LONDON, Nov 25: International Olympic Committee (IOC) President Jacques Rogge has said that those who hope for a 100 per cent drug-free Olympic Games were “naive” and that cheating was part and parcel of human nature.
“I think one has to be realistic,” Rogge said in an interview with the BBC’s Inside Sport programme. “Drug-free sport in general is Utopia. It will be naive to believe that no-one will take drugs.
“There are about 400 million people practising sport on this globe, there are not 400 million saints on earth.
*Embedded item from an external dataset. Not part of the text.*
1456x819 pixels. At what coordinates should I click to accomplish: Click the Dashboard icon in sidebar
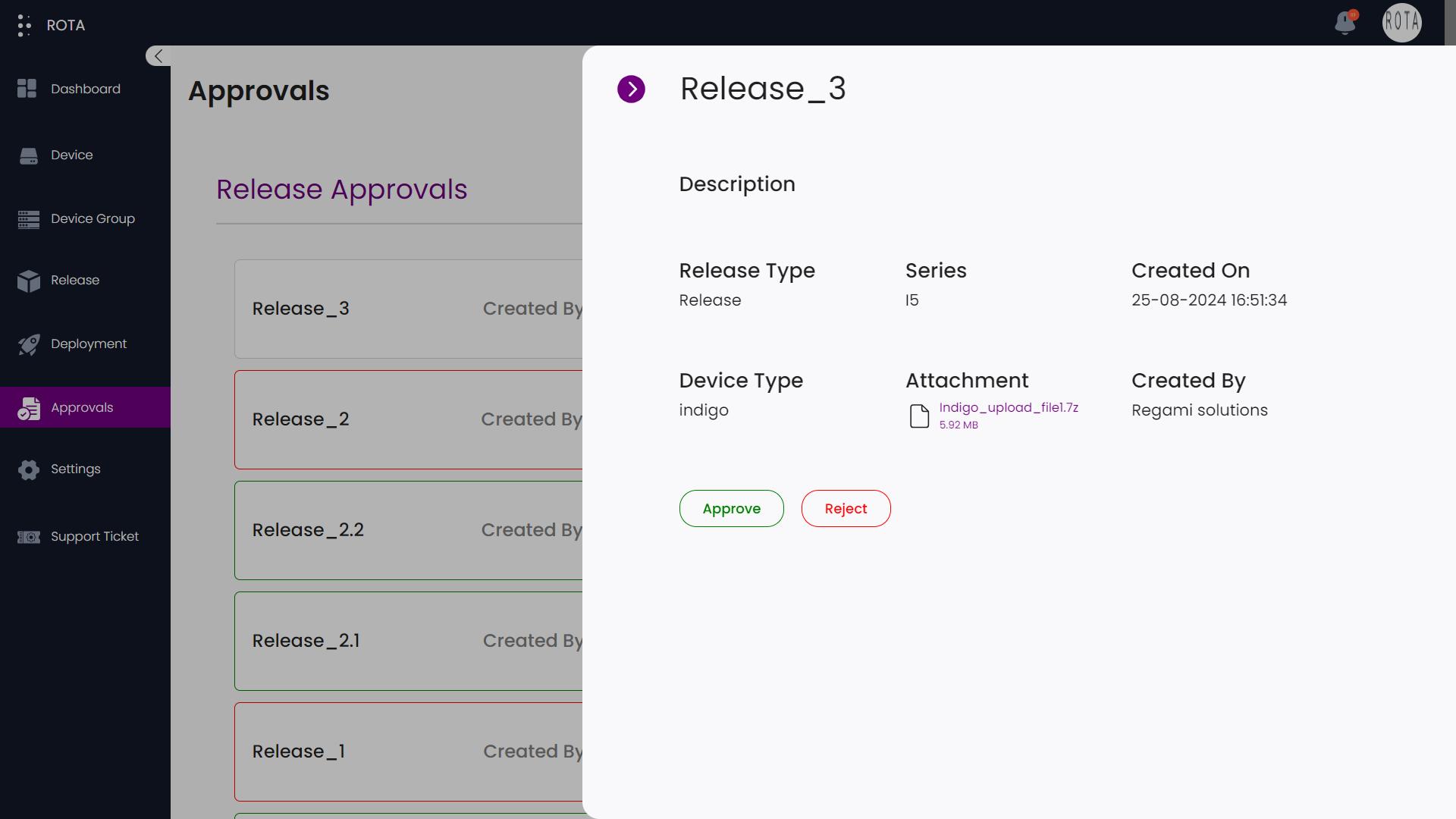(28, 89)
Cheating is embedded in human nature and doping is to sport what criminality is to society.
“You will always need cops and judges and prisons and jails and rules and regulations,” he added.
Rogge was speaking ahead of re-testing procedures from samples taken at the Beijing Olympics and he has already said that he expects further positive doping cases to emerge from these.
“We are going to re-test all the blood samples from Beijing,” stated Rogge. “About 980 blood samples will be tested for erythropoietin [Cera], the new EPO test, but also insulin.
“So we are starting this re-testing, it will last a couple of weeks, so we’ll see what comes out of it.”
All the samples currently held will be available for testing by any new techniques that emerge between now and the 2016 Games.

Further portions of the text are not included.